*Text excerpt*:
==============================

We’ll Never Turn Back is what music should be. Gut-wrenching blues, earth shaking beats, hip swaying rhythms, deeply moving lyrics, and a rich voice that defies description. Produced by Ry Cooder and featuring guest vocals by original members of The Freedom Singers and Ladysmith Black Mambazo, the April 27th release from the legendary Mavis Staples is a collection of modernized Delta-blues and spirituals both old and new. Inspired by the civil rights movement of the 1960s as well as the Hurricane Katrina disaster, police shootings, and celebrity racial slurs of this decade, Staples effortlessly blends the emotional, inspirational, and intelligent lyrics of past revolutions with contemporary dance beats to create a intoxicatingly powerful force. And her voice has not lost one ounce of its incomparable potency.

“Down In Mississippi” and “In The Mississippi River” set the album on fire with deep Southern Gospel thumps, bluesy guitar riffs, and funky dance grooves beneath Ladysmith Black Mambazo’s melodic choir and the bottomless growl of Mavis Staples.

“Eyes On The Prize”, “We Shall Not Be Moved”, “On My Way”, “Turn Me Around”, and “Jesus Is On The Main Line” are traditional songs given a modern spin by Staples and Cooder. “This Little Light Of Mine” and “99 And 1/2” are also traditional songs that the pair augmented with new lyrical rants and pumped up musical arrangements.

“My Own Eyes” is a Staples original inspired by the singer’s own life experiences – such as being unjustly jailed by “Southern racist cops” in the Civil Rights era – and the world around her today, particularly in New Orleans.

Producer Ry Cooder hit the mark when he called these songs “physical music”. The music on We’ll Never Turn Back is so alive and full of passion it’s almost tangible enough to grasp in a clenched fist. These are not background songs for other activities. This is music to give your full attention to, to immerse yourself in, to get lost in, to get high on. This is not only what music should be, it’s what all music lovers should be talking about.

==============================

*Task 1*: Name every song the album review calls a traditional song.
*Task 2*: Shorten the album review paragraph that opens "We’ll Never Turn Back is what music should be" to a few sentences, keeping its main facts.
The data below comes from a different source than the album review.

*Dataset excerpt*:
==============================

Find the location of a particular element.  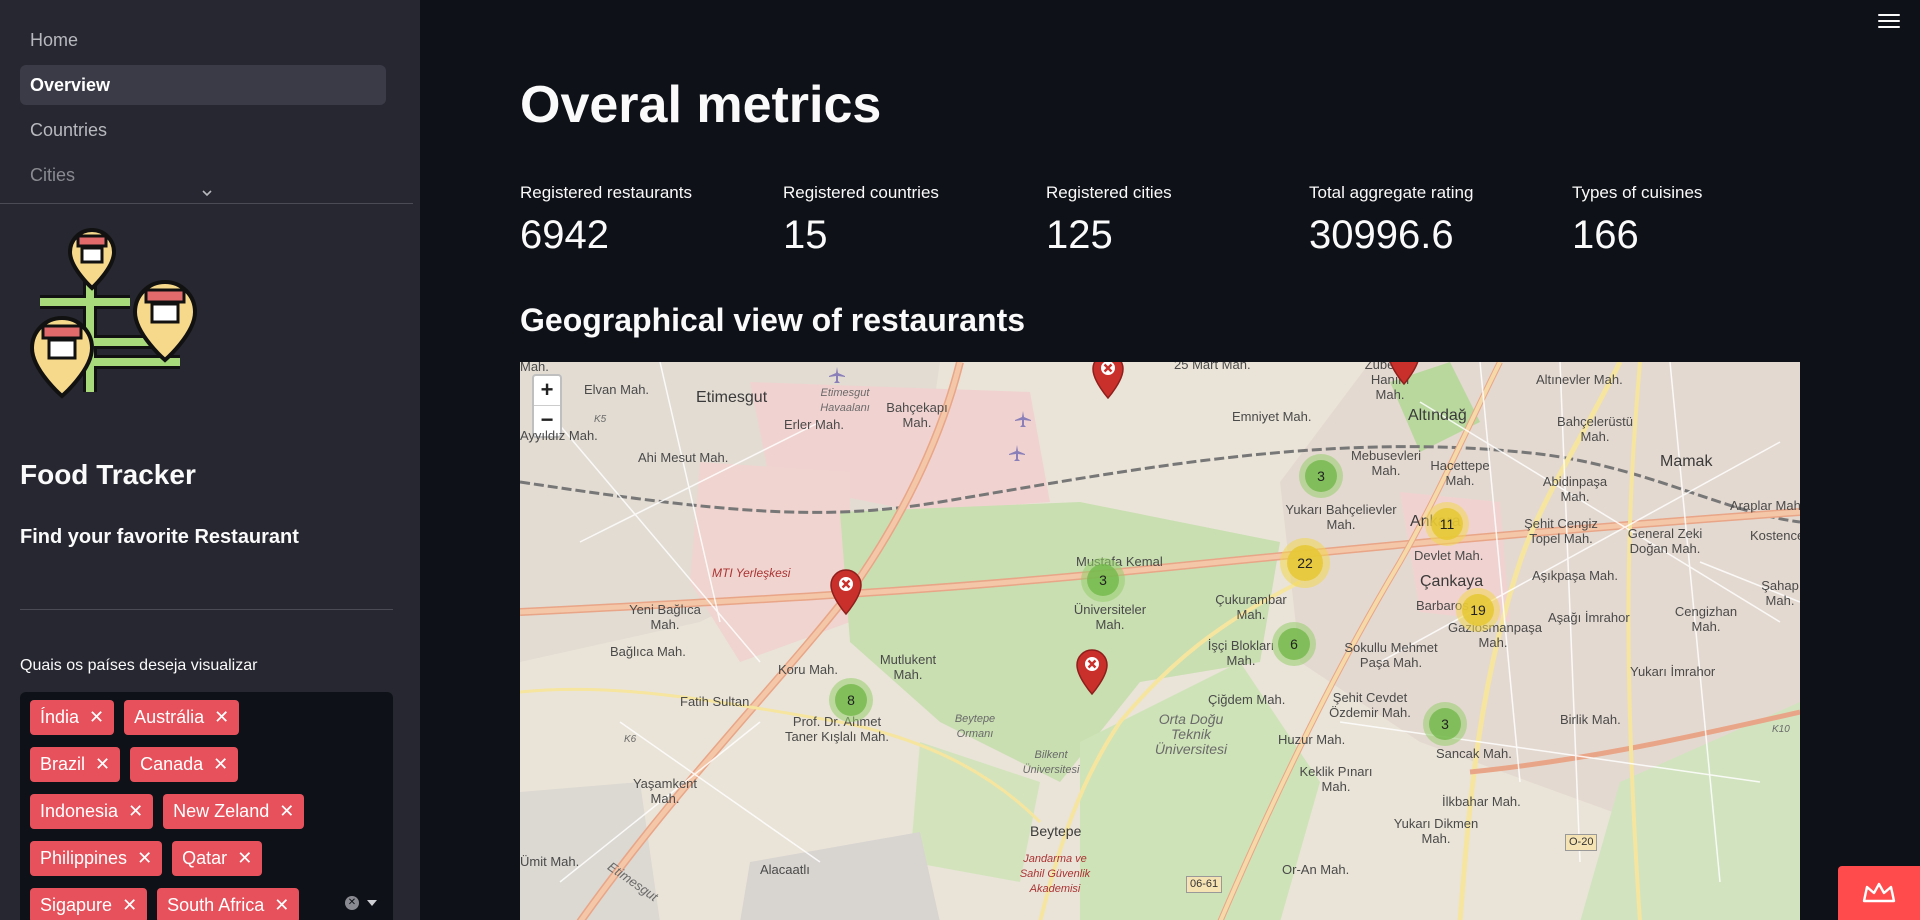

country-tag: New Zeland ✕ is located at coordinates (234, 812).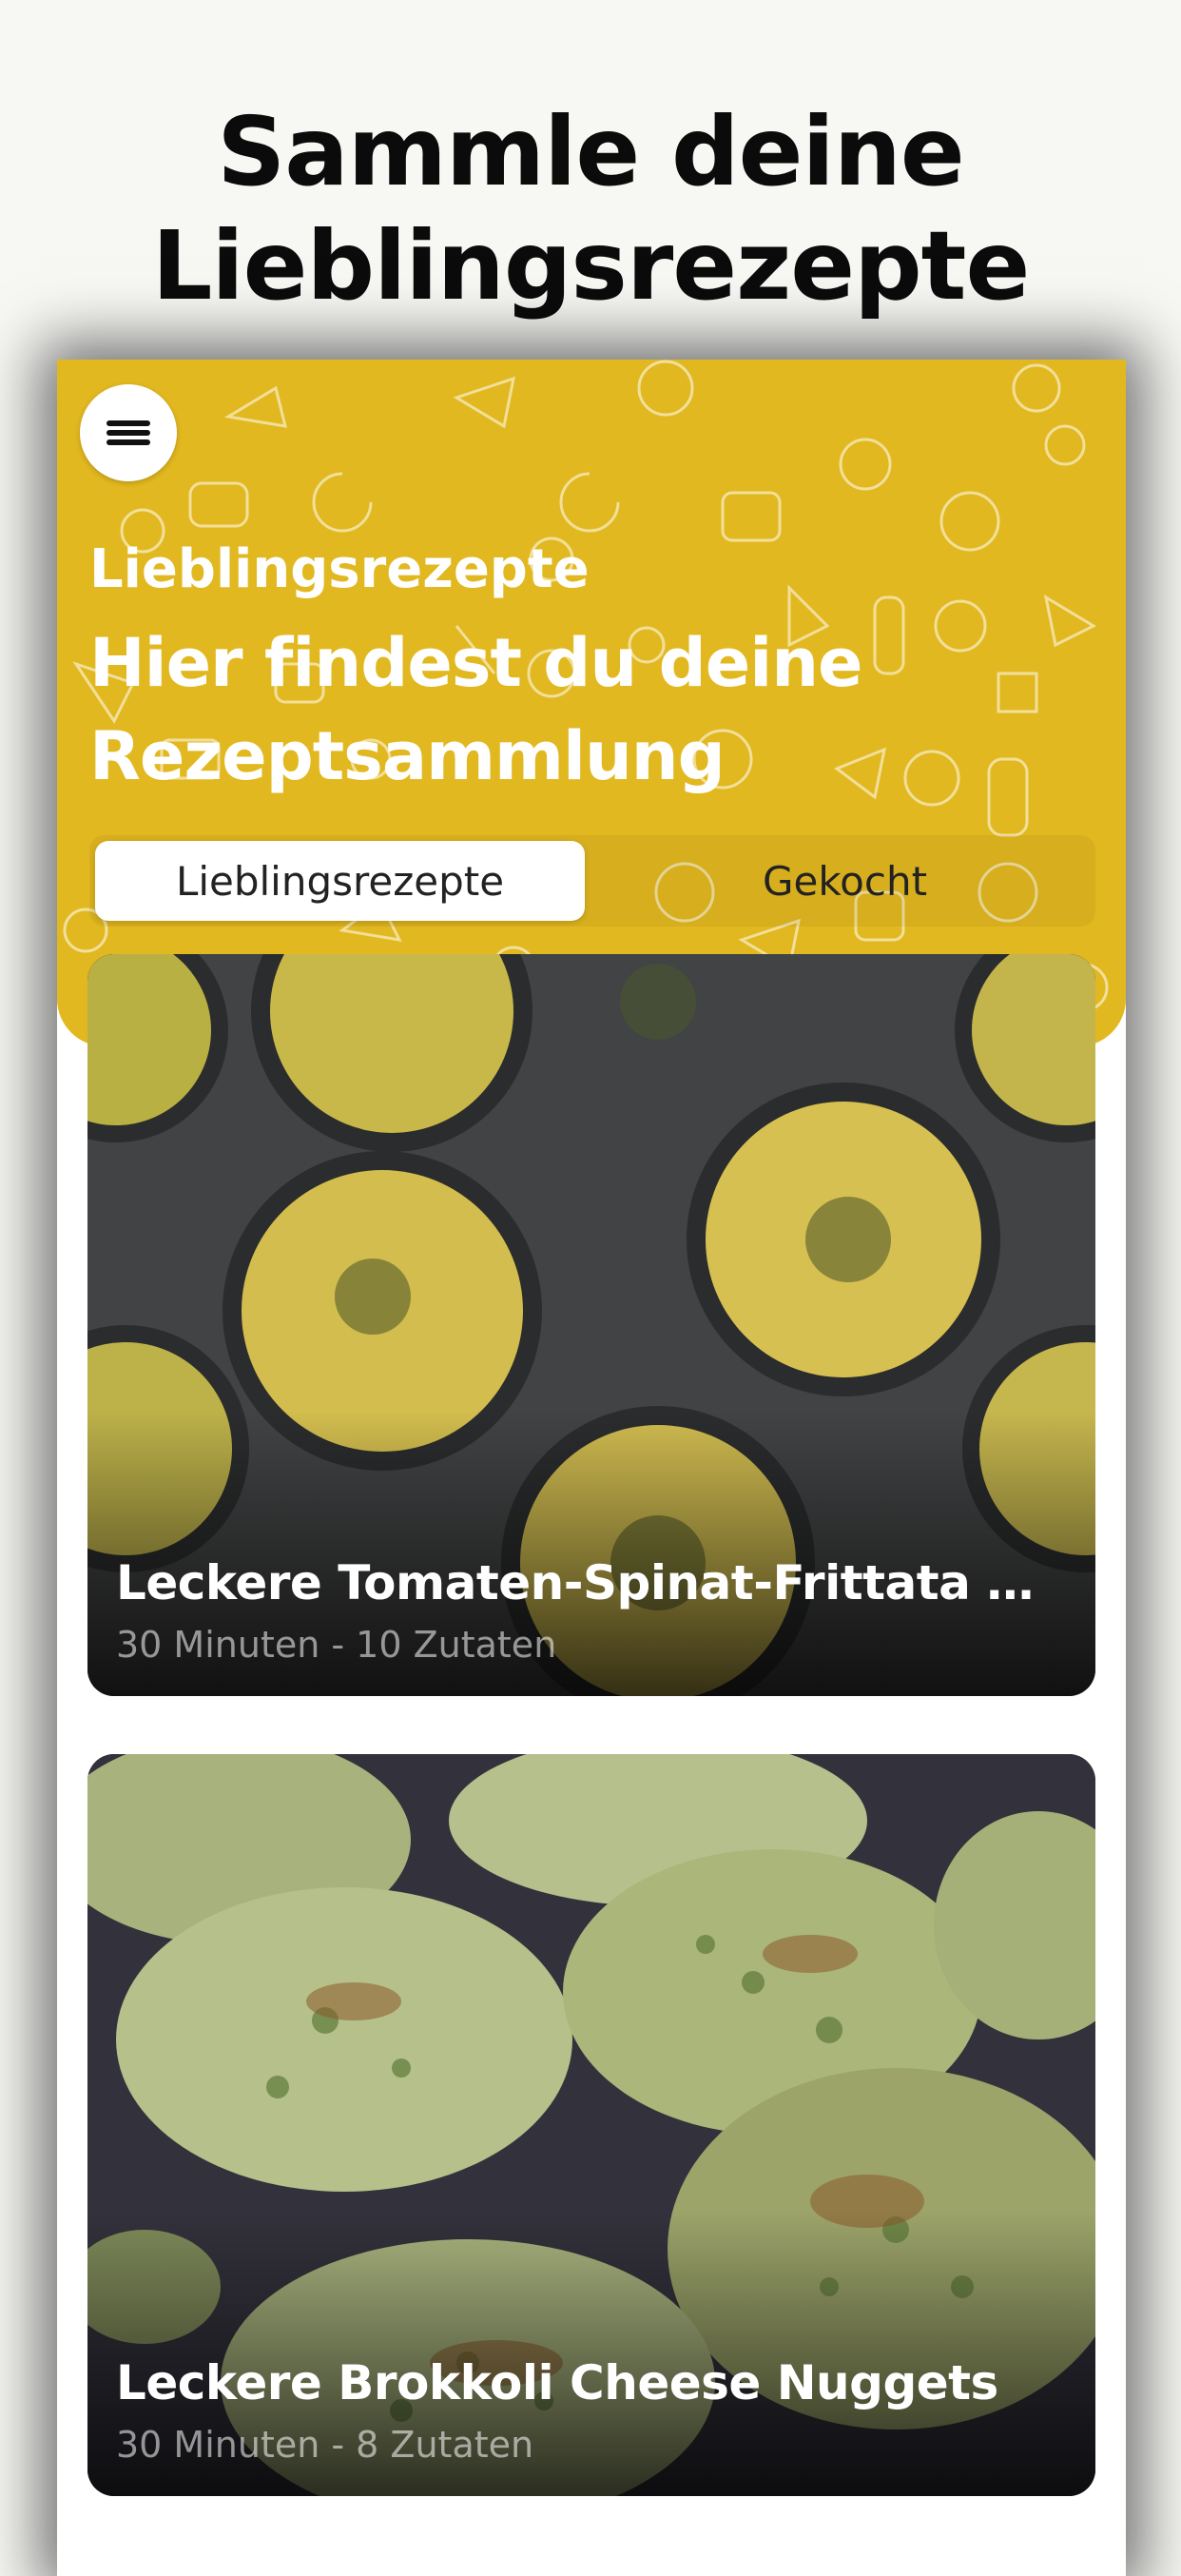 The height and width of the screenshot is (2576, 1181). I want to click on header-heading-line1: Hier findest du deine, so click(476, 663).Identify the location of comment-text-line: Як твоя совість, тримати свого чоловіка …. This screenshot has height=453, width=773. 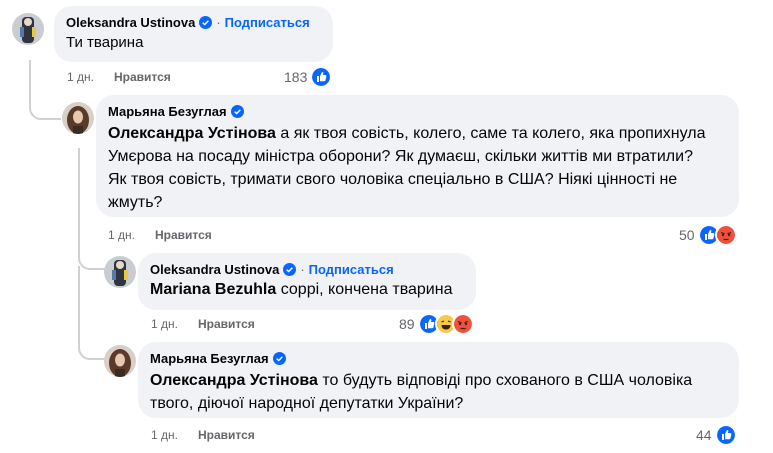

==============================

*Your solution 1*: "Eyes On The Prize", "We Shall Not Be Moved", "On My Way", "Turn Me Around", "Jesus Is On The Main Line", "This Little Light Of Mine", "99 And 1/2"

*Your solution 2*: Mavis Staples' album We'll Never Turn Back, released April 27th, was produced by Ry Cooder. It features guest vocals by original members of The Freedom Singers and Ladysmith Black Mambazo. It updates Delta blues and spirituals, old and new. It draws on the 1960s civil rights movement and on recent events such as Hurricane Katrina, police shootings and celebrity racial slurs. It pairs those lyrics with modern dance beats, and her voice remains as powerful as ever.